ZEIT ONLINE: Herr Jülicher, Sie haben 1997 Ihr Amt als Priester niedergelegt und veranstalten seit vielen Jahren sogenannte freie Trauungen außerhalb der Kirche. Wer kommt zu Ihnen?

Jochen Jülicher: Angefangen hat es mit jungen Leuten, die einfach keinen realen Bezug mehr zur Kirche und trotzdem einen riesigen Hunger nach einer spirituellen Ebene hatten. Ein Zitat trifft es vielleicht ganz gut: "Ich glaube zwar an Gott, aber mit der Kirche ist irgendetwas nicht in Ordnung." Zu mir kommen aber auch Geschiedenen, die gar nicht mehr katholisch heiraten dürfen.

ZEIT ONLINE: Sind manche Paare über diese Zurückweisung der katholischen Kirche enttäuscht?

Jülicher: Sicherlich.

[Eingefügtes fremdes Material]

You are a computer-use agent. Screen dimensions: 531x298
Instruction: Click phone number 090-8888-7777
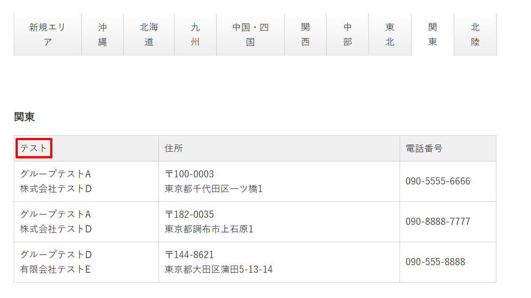click(x=438, y=222)
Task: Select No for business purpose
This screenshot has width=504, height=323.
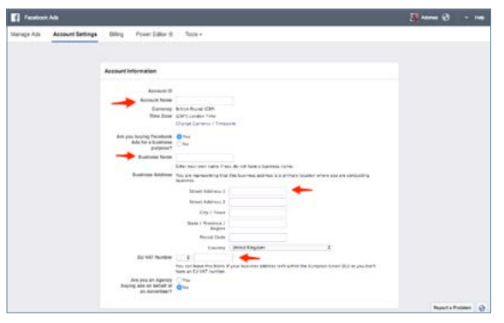Action: (x=179, y=144)
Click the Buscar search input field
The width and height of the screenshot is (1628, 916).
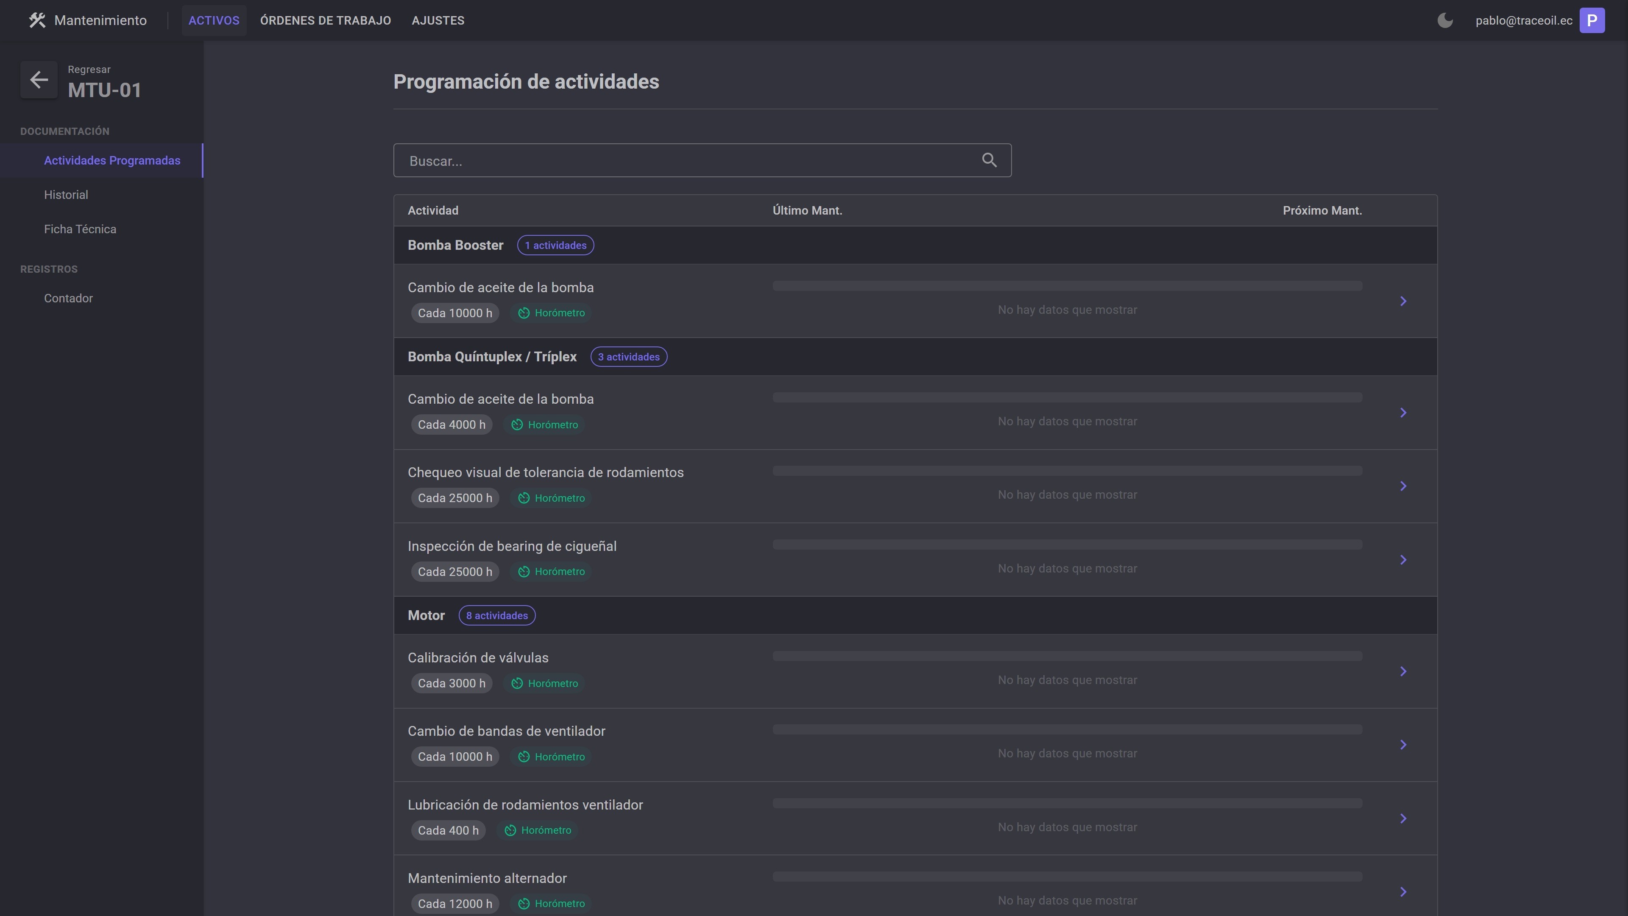click(689, 161)
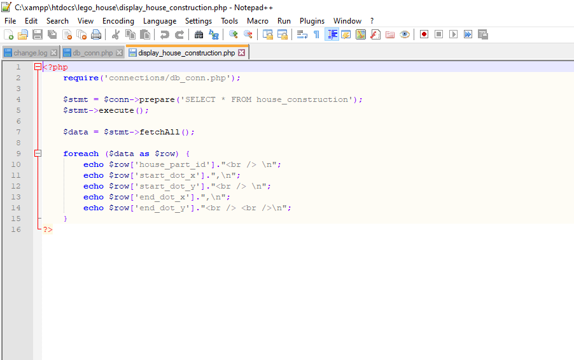Click the Save file toolbar icon
574x360 pixels.
[38, 34]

Das Leiden darüber, dass die katholische Kirche für Geschiedene und auch gleichgeschlechtliche Paare nicht offen steht und ihr Dogma rigoros über die Menschlichkeit stellt, ist groß. Ich versuche, diesen Paaren zu vermitteln, dass Gott mehr ist als das, was die Kirche daraus macht, und dass sie bei Gott in Liebe angenommen sind.

ZEIT ONLINE: Lassen sich auch Menschen von Ihnen trauen, die noch Mitglied in der Kirche sind?

Jülicher: Ja, ein Drittel meiner Klientel sind Kirchenmitglieder. Manche arbeiten zum Beispiel für die Kirche und können deshalb nicht austreten. Wenn man bei katholischen Altenheimen angestellt ist oder bei der Caritas, kann man bei einem Austritt seinen Job verlieren. Andere sind zwar noch in der Kirche, haben aber keine lebendige Beziehung mehr zu ihr. Ein "gut katholisch" erzogenes Paar aus dem Rheinland zum Beispiel ging schon seit Jahren nicht mehr in die Kirche und meinte zu mir: "Es wäre zwar schön, im Kirchengebäude zu heiraten. Aber eigentlich ist das nur Heuchelei, denn uns fehlt die Bindung zur Kirche."

ZEIT ONLINE: Gibt es manchmal Proteste von konservativen Familienangehörigen?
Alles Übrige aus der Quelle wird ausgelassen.